[TASK INPUT]
◆ ◆ ◆ ◆

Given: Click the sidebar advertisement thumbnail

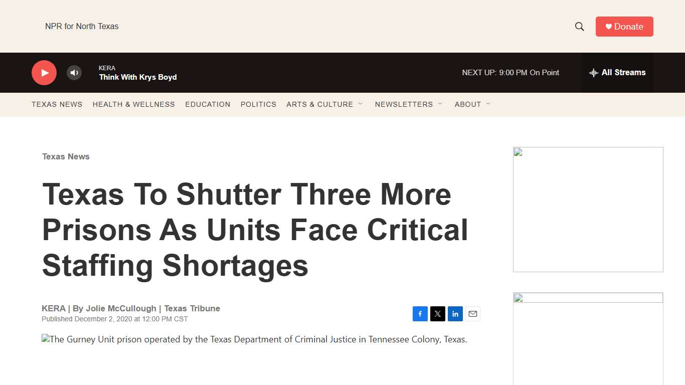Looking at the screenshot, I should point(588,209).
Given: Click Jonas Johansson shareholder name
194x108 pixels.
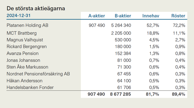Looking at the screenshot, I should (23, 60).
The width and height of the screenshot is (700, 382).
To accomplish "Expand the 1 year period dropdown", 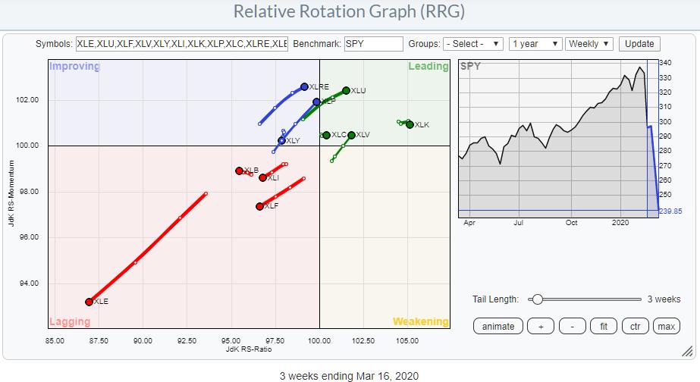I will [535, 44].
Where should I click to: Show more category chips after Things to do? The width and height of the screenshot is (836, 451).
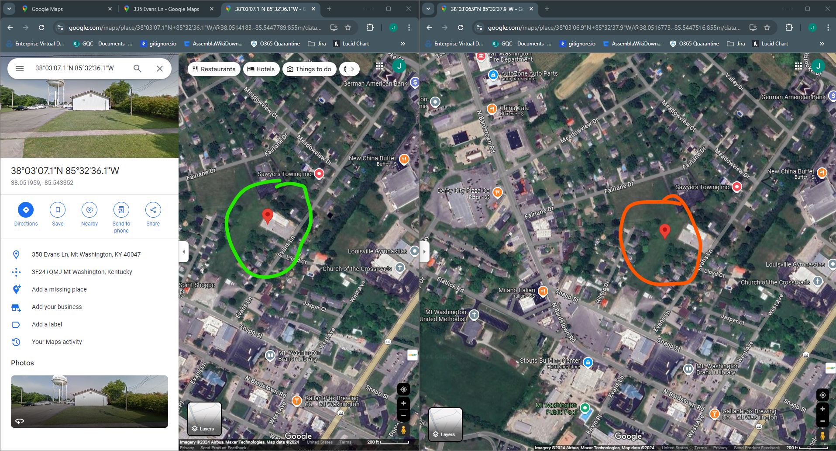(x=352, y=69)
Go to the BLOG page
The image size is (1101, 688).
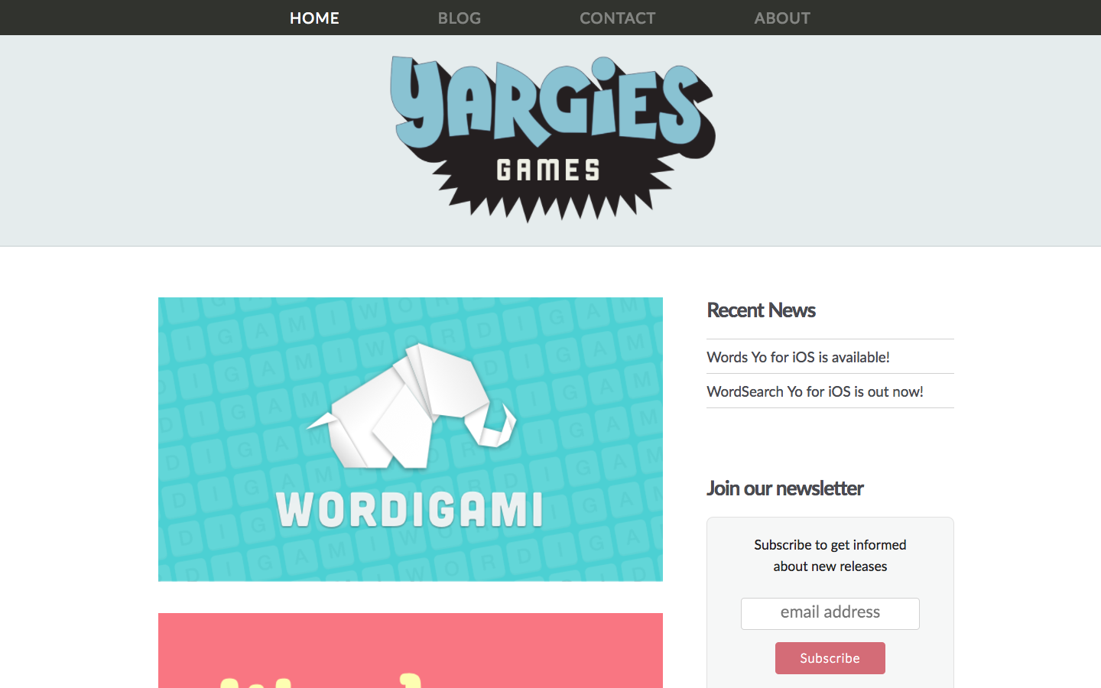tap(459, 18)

◆ ◆ ◆ ◆

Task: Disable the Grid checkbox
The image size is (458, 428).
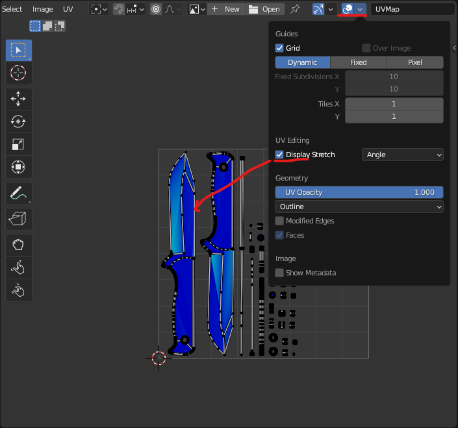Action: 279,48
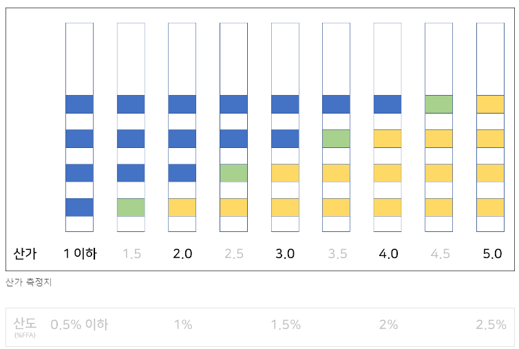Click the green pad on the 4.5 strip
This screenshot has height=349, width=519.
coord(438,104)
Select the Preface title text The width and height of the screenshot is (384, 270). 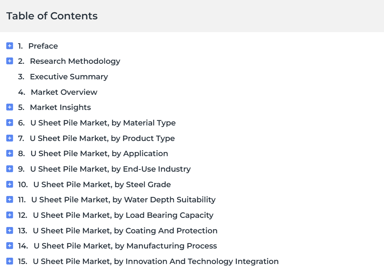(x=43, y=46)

◆ ◆ ◆ ◆

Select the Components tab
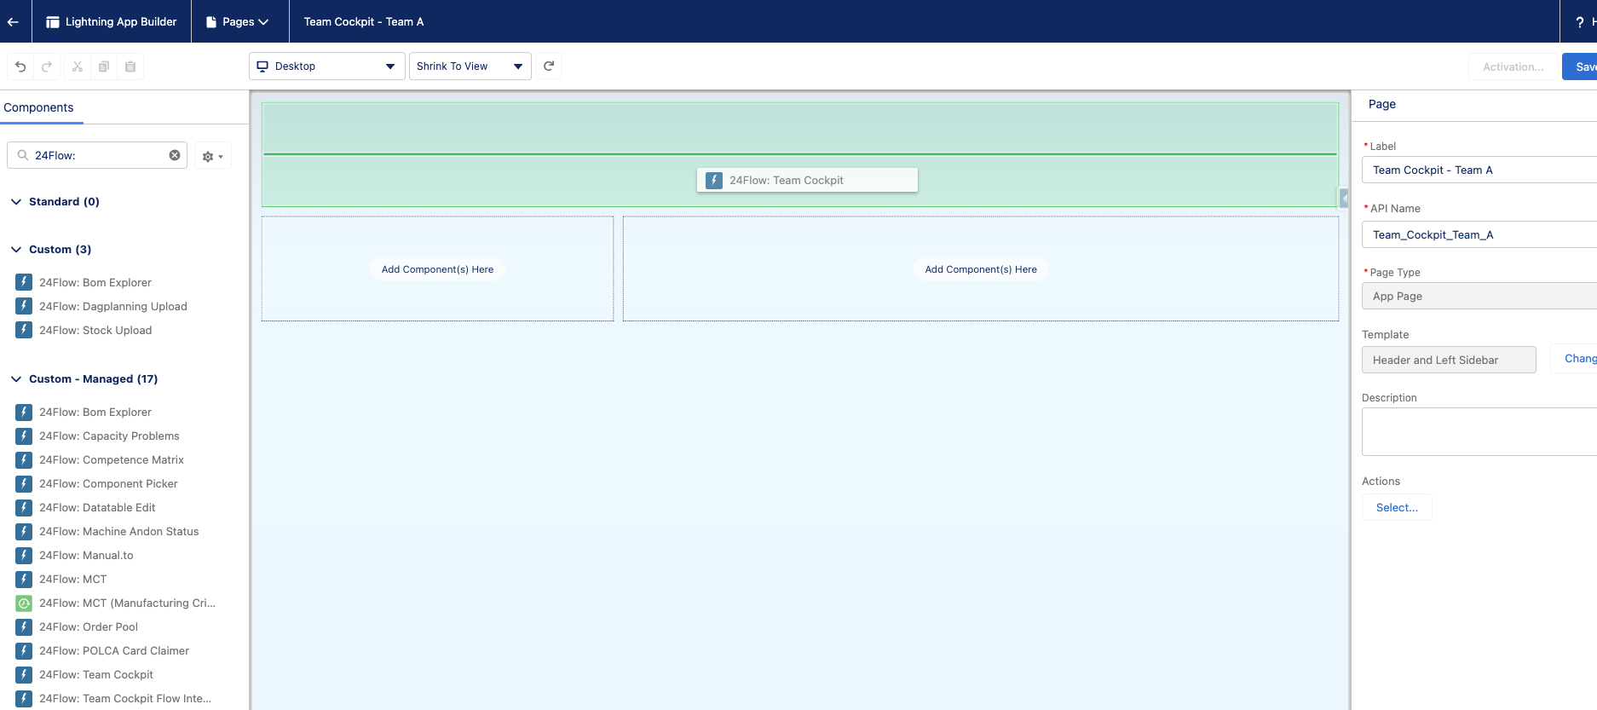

◆ ◆ ◆ ◆

[GOAL OF THE EXERCISE]
An exact copy is needed of the entries above, starting at the line that holds "Given: Click the" and stopping at the line that holds "The width and height of the screenshot is (700, 382).", both kept; pictures stay out.

[ANSWER FOR THE TASK]
Given: Click the sidebar advertisement thumbnail

Looking at the screenshot, I should point(588,209).
Given: Click Jonas Johansson shareholder name
194x108 pixels.
Looking at the screenshot, I should (23, 60).
The width and height of the screenshot is (700, 382).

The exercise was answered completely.